Something unfortunate I just discovered: trophy lists for PS4/PS5 versions of games are segregated. I remember the PS3 → PS4 trophies for the few backward compatible PS3 games (Journey and The Unfinished Swan in my collection) worked the same way, with seperate trophy lists for each. In Panzer Dragoon: Remake there is a trophy for playing the game for 100 hours, although it may still use the PS4 version of the game in that case, since games with PS5 versions are seperate apps.
There’s another issue I discovered recently with the PlayStation ecosystem: the needless segregation of regions. It’s impossible to change the region of a PlayStation account, so I had to set up whole new account when I changed region. Now all of my purchased games, trophies, friends lists, etc are split across two accounts. On Xbox, I don’t believe there’s any problem changing region; your games and achievements will just continue on from the 360 days, and on Steam even before that. These aren’t game changing issues, but make the PC and Xbox feel like friendlier options in terms of maintaining a profile over time and caring about their legacy, especially with Xbox’s focus on enhancing older games and making them playable across four generations.
I think the PS5 will have a lot going for it with Sony’s first party exclusives, and with PlayStation being the only console ecosystem which supports VR, but besides these points, the Xbox Series X is the more compelling of the two in terms of value and friendliness. I just wonder if that will be enough to persuade people to go with Xbox this time around. Not everyone cares about the past or the quantity of games on Game Pass.

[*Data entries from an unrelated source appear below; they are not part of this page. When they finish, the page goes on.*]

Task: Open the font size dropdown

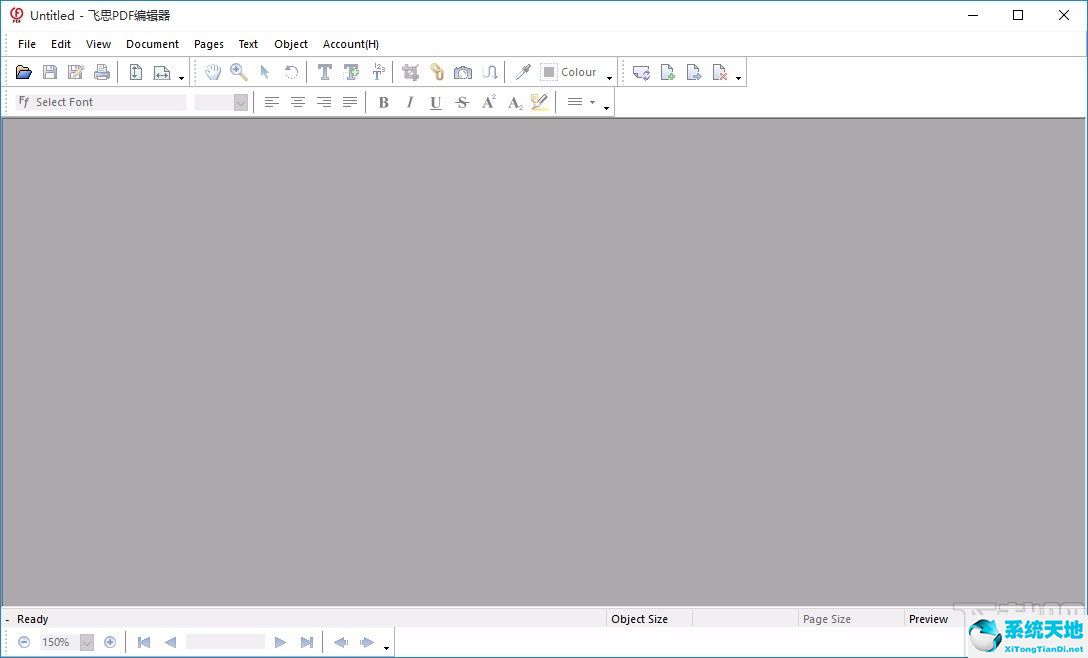Action: tap(240, 102)
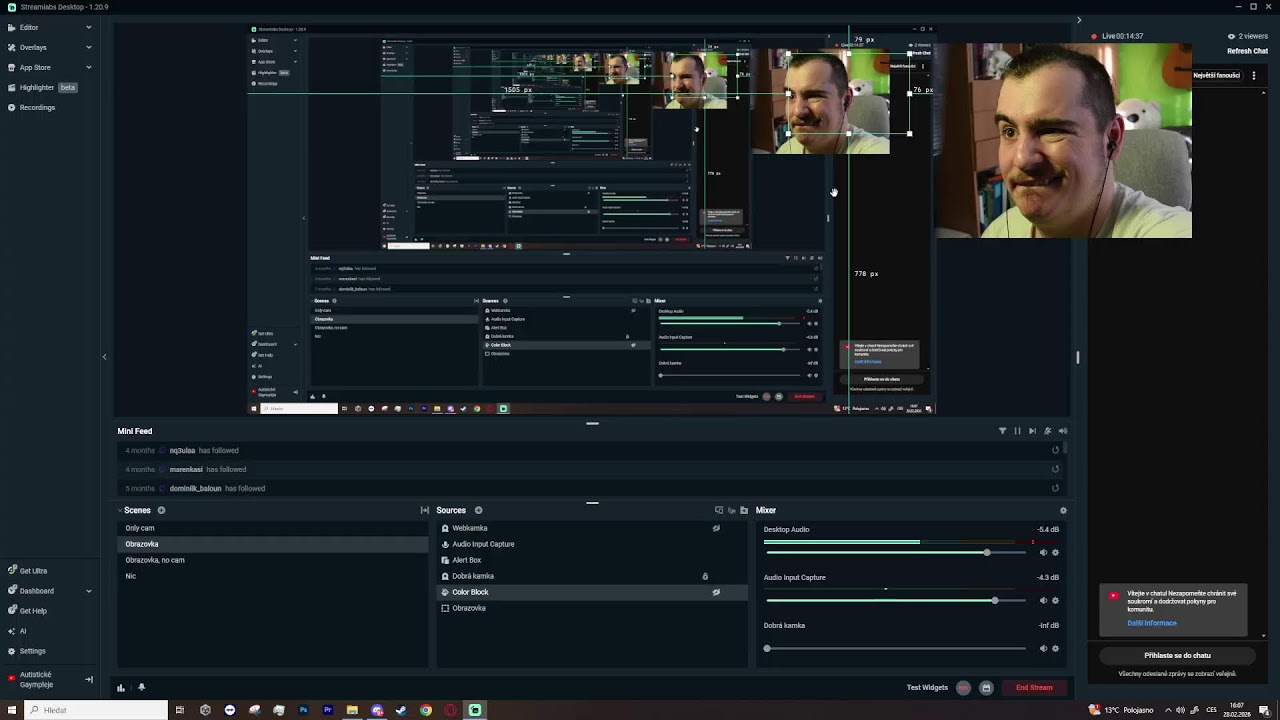Add a new source with plus icon
This screenshot has height=720, width=1280.
coord(478,510)
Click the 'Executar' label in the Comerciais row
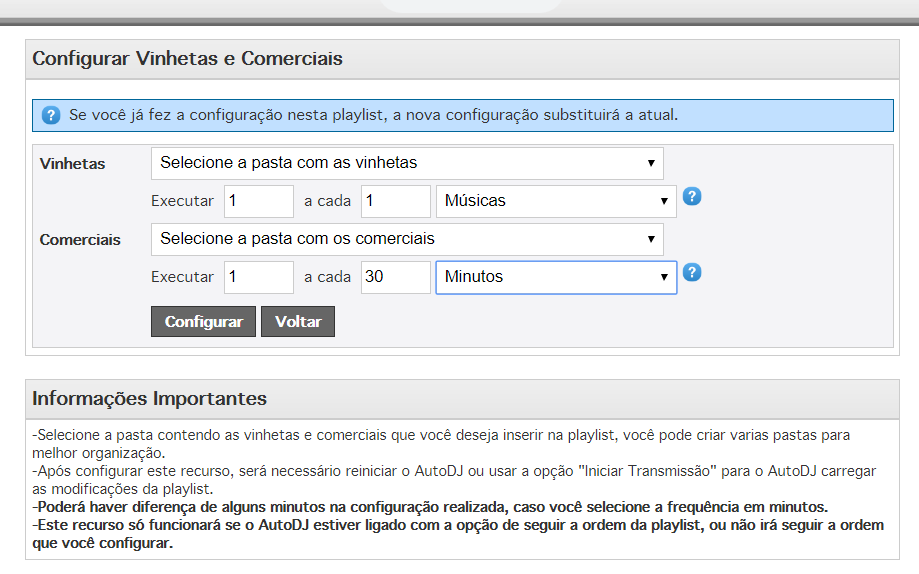Viewport: 919px width, 574px height. pyautogui.click(x=182, y=277)
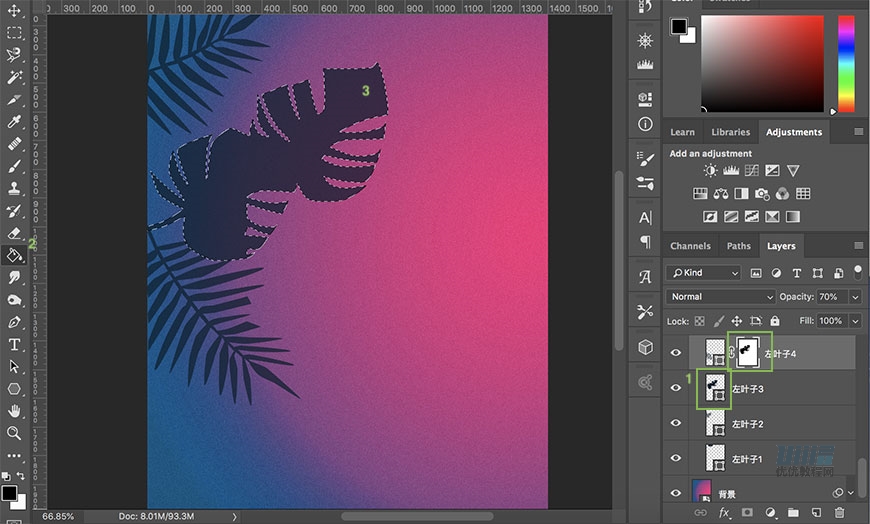Choose the Type tool
Screen dimensions: 870x524
pos(14,344)
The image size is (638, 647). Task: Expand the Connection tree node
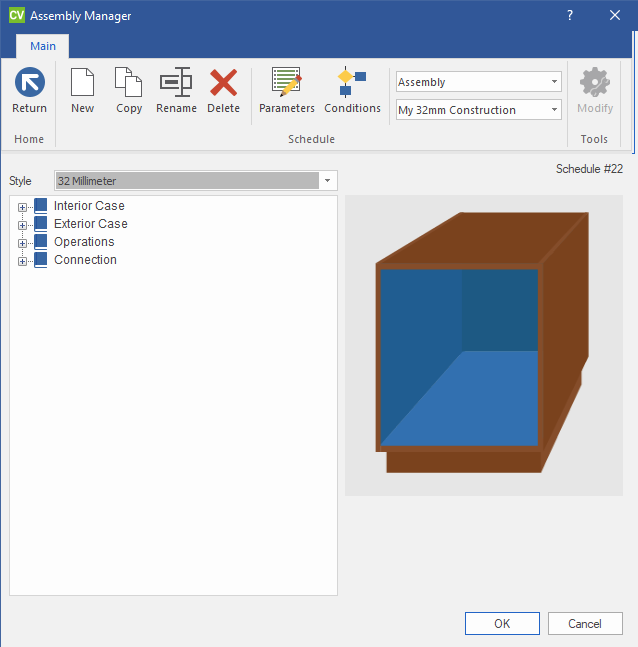pos(22,261)
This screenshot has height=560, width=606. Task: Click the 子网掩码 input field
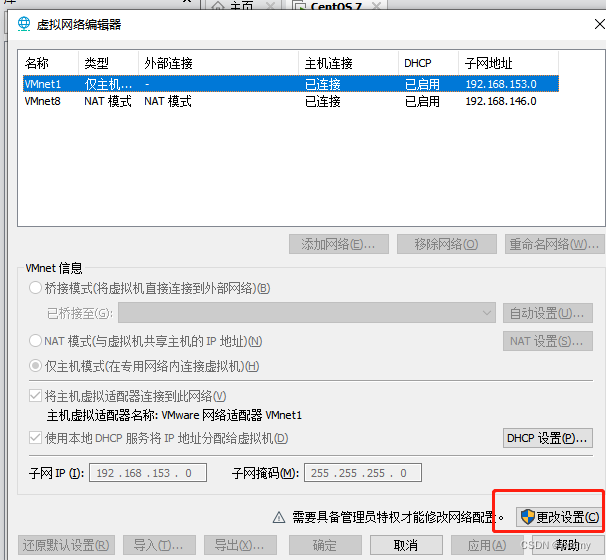[x=363, y=473]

And of course, PC gives you VR and both Microsoft and Sony exclusives, although you’ll be waiting a couple of years for the latter. Sony recently stated that they’ll “continue to look at the right times to launch each game”, which has been about 2-3 years in the case of Horizon: Zero Dawn and Days Gone. But as @Al3xand3r said, “a single platform has more games than one can conceivably ever play nowadays”; perhaps that is okay for many PC gamers to wait a few years to play the big Sony releases, so long as those games arrive in their best form on PC eventually.